#### TO DO
Starting with the line containing "The height and" and going on through the end of the data, write those lines out again with "settings" switched to "preferences" and all else unchanged, leaving out the pictures.
# # # # #
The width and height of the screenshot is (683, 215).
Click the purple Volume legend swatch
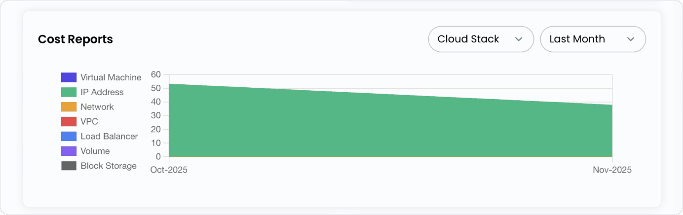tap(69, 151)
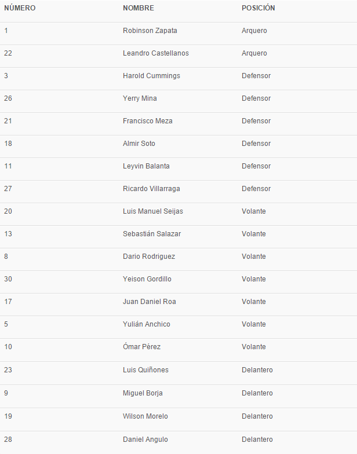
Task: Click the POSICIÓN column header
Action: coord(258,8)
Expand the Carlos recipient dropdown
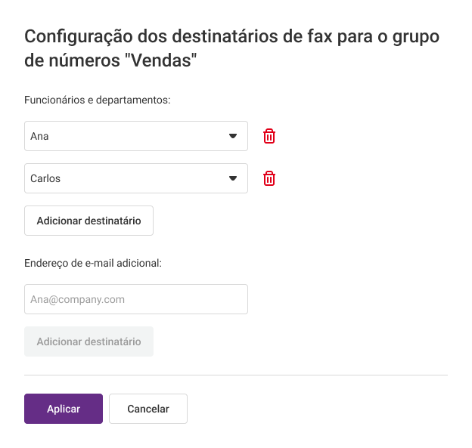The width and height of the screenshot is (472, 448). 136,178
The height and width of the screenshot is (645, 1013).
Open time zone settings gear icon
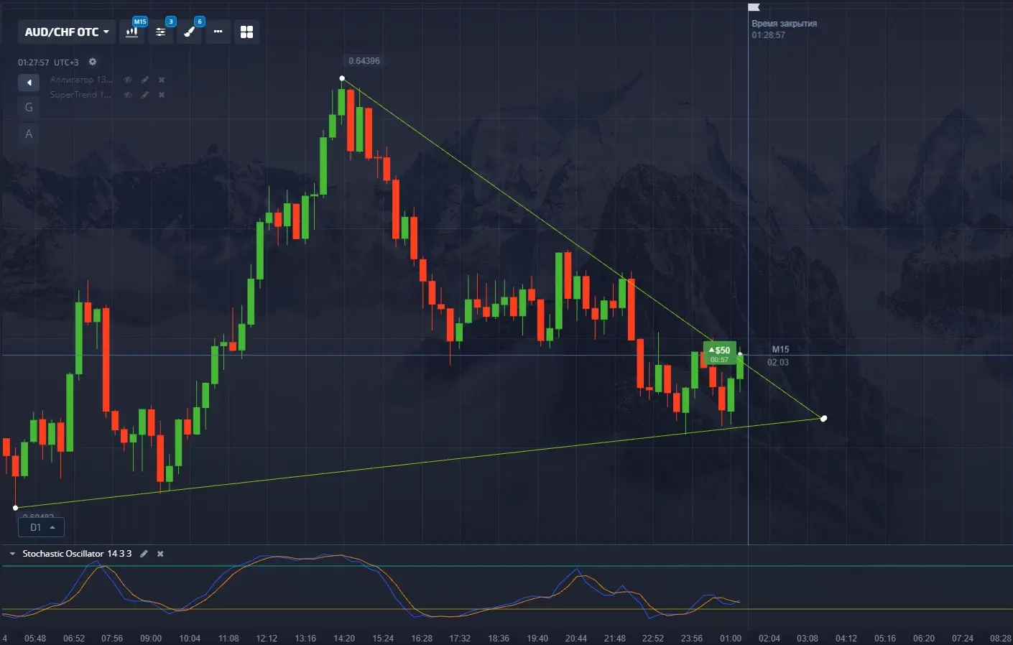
# # # # #
#### SOLVED EXERCISE
The height and width of the screenshot is (645, 1013).
Open time zone preferences gear icon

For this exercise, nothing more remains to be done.